◆ Problem 1 ◆
Please transcribe the Volvo battery article, starting at the words "To accomplish this, Volvo" and stopping after "the component skin.".
◆ Problem 2 ◆
In one to three sentences, explain from the Volvo battery article how the automaker arrived at a material that serves as both a body panel and a battery.
◆ Problem 3 ◆
Extend the Volvo battery article past its last sentence.

◆ Document excerpt ◆

You wouldn’t expect the battery of the future to come from thinking inside the box, so perhaps it’s not a surprise that for Volvo’s next generation electric car, the energy comes from the exterior of the car—specifically, from the skin of its body.

But the automaker has recently announced that it’s developed a new material that is able to work both as a body panel as well as a battery.

To accomplish this, Volvo has taken a hard look at materials engineering at an atomic level along with nine participants who took part in the European Union-funded research project. Along with Volvo Car Group, other members included the Imperial College London, Swerea Sicomp AB, Bundesanstalt für Materialforschung und-prüfung BAM, ETC Battery and FuelCells, Inasco, Chalmers, Cytec Industries, and Nanocyl.

The result is a carbon-fiber weave that combines nano-scale batteries and capacitors within the fiber itself. To create a battery body panel, the carbon fiber laminate is layered, shaped and cured in an oven and allowed to harden, with super capacitors integrated into the component skin.

◆ Given data ◆
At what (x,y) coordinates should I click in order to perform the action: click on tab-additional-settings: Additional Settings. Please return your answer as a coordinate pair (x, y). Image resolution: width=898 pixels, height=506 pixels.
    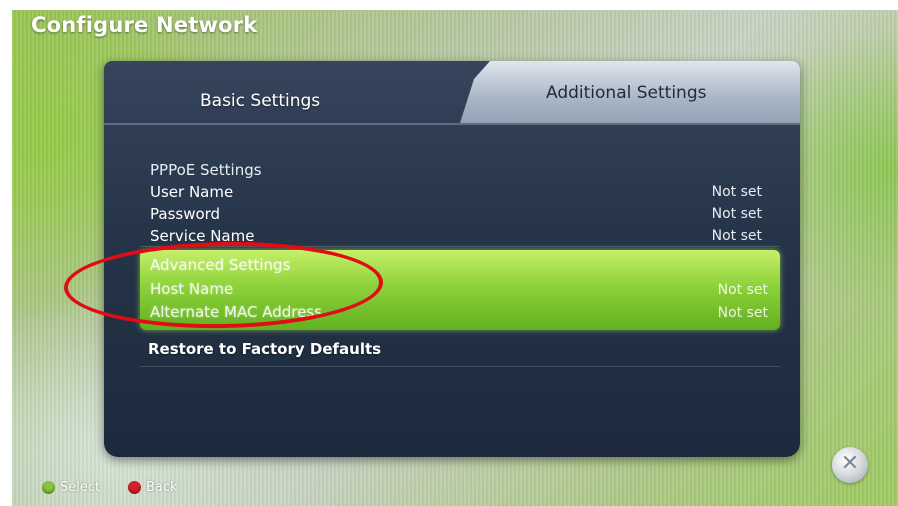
---
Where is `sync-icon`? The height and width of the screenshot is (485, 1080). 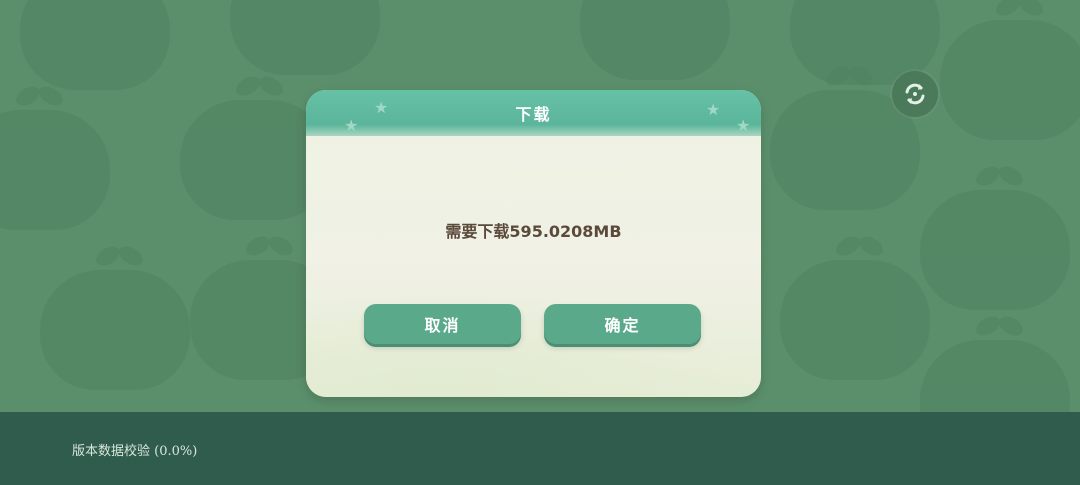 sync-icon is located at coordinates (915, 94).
...
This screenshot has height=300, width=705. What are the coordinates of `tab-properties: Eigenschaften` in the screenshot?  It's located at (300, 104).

◆ Answer box 1 ◆
To accomplish this, Volvo has taken a hard look at materials engineering at an atomic level along with nine participants who took part in the European Union-funded research project. Along with Volvo Car Group, other members included the Imperial College London, Swerea Sicomp AB, Bundesanstalt für Materialforschung und-prüfung BAM, ETC Battery and FuelCells, Inasco, Chalmers, Cytec Industries, and Nanocyl.

The result is a carbon-fiber weave that combines nano-scale batteries and capacitors within the fiber itself. To create a battery body panel, the carbon fiber laminate is layered, shaped and cured in an oven and allowed to harden, with super capacitors integrated into the component skin.

◆ Answer box 2 ◆
Volvo took a hard look at materials engineering at an atomic level, working with the other participants in a European Union-funded research project. The result was a carbon-fiber weave with nano-scale batteries and capacitors built into the fiber itself.

◆ Answer box 3 ◆
If you were to take a closer look, you’d see a fiberglass layer on top. This insulates the outer and inner layers of carbon fiber, which each are responsible for the positive and negative flow of electrons, respectively. Because of this, the entire panel can store energy that drives the wheels, cutting down on one of the greatest limitations to electric vehicle (EV) technology thus far: weight.

During each drive, the material is recharged and energized whenever the car’s brakes are engaged by using the heat the brake pads give off, just like an ordinary EV. Similarly, the new battery design can also be charged by plugging the vehicle in.

And not only does a smaller, lighter battery bay lead to better range and performance, it also means that more cabin space is freed up for leg room and storage.

But Volvo also claims that the material is able to charge more quickly than conventional batteries while retaining some strength and pliability, giving drivers of petrol cars one more reason to keep EVs in consideration when shopping for a fuel efficient vehicle.

After three and a half years of developing and testing the material, Volvo engineers have taken the S80 and replaced its trunk, doors and hood with the new body battery. In addition, the parts of the bodywork separating the engine from the passengers has also been made of the material to create a cohesive design.

By replacing a structural support in the front of the car along with the start-stop battery, Volvo says that the weight of these components is cut in half. Overall, the company claims that the overall weight savings exceed 15 percent, while maintaining an 80-mile range.